Speech separation is one of common approaches to solve the overlapping speech problem. Speech separation aims at converting a multi-talker mixture speech into the set of single-talker speech. Since two speakers are usually at different positions against microphones, speech separation is realized by using a beamforming technique that enhances a signal from the specific direction using multi-channel audio information. Then, separated speech is fed into ASR.
Hitachi and Johns Hopkins University have organized a team to tackle the challenging task of multi-talker speech recognition (the "CHiME-5 challenge") held in 2018. We developed a combined system of speech separation and ASR. We got 48.2% of word error rate (WER), which was the second-best result in the challenge. The first place was 46.1% given by University of Science and Technology of China [USTC 2018][5].
After the challenge, Hitachi and Paderborn University conducted the further enhancement of the system [Hitachi/UPB 2019-1][1].
Our speech separation and ASR system are depicted in Figs. 1 and 2. First, the Guided Source Separation (GSS) extracts an enhanced speech from multi-channel signals. GSS fully utilizes oracle timestamps of utterances in its mask initialization and update steps of complex Angular Central Gaussian Mixture Model. The enhanced speech is then fed into the ASR system, along with multi-channel signals and speaker embedding (i-vector) of the target speaker.

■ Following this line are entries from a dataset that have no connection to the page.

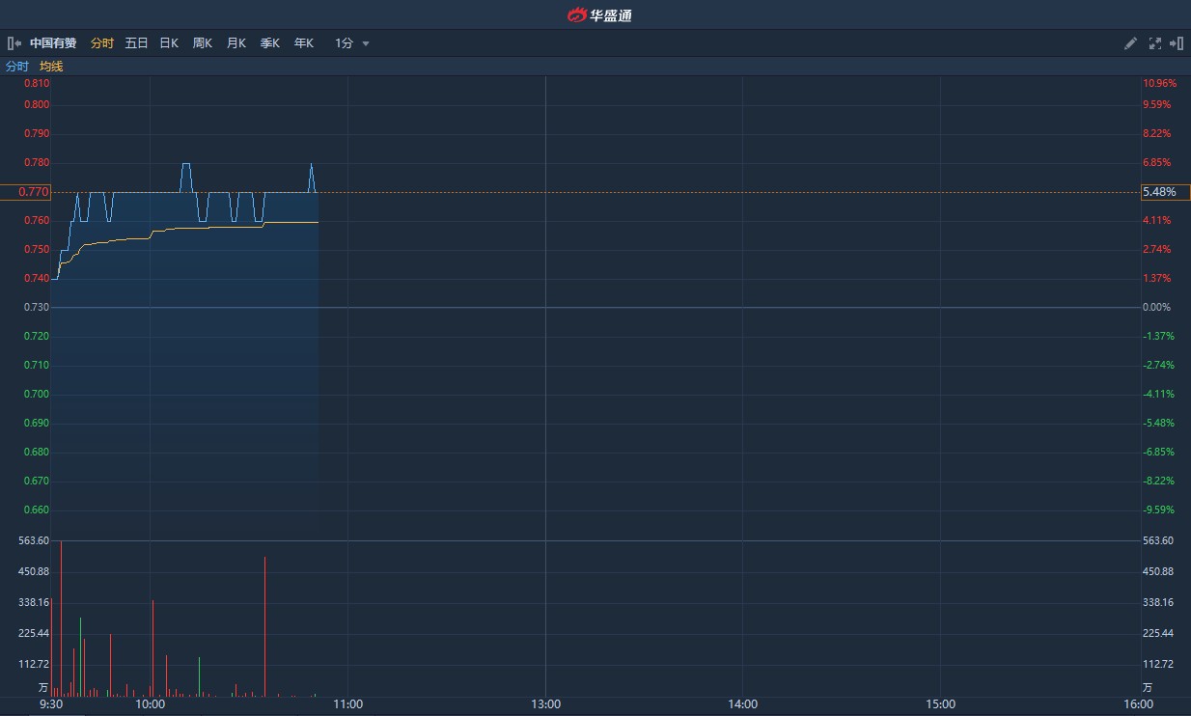Image resolution: width=1191 pixels, height=716 pixels.
Task: Click the 10:00 time axis label
Action: point(150,703)
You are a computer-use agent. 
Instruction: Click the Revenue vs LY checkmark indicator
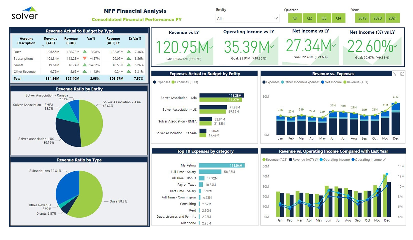point(211,47)
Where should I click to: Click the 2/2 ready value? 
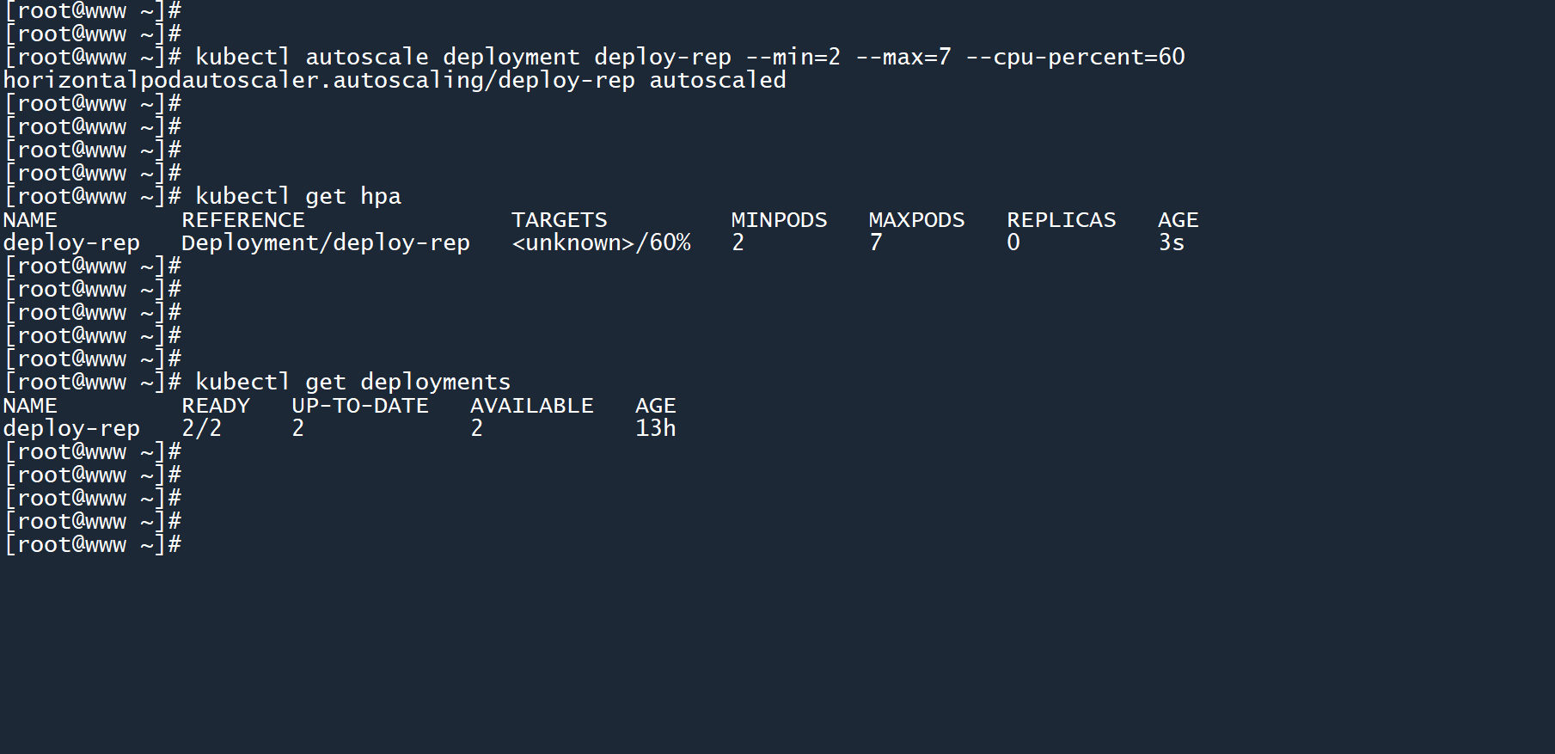pyautogui.click(x=201, y=429)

In this paper, we employed six models with different network structures and combined the six outputs by applying N-best ROVER method.
We further reduced the WER by two-stage speech separation approach, which retries speech separation with an estimated target speaker’s speech activity given by the first-stage ASR. To the best of our knowledge, the WER of 41.6% was the best score ever reported until September 2019.
Figure 1: Overview of our frontend, Guided Source Separation (GSS)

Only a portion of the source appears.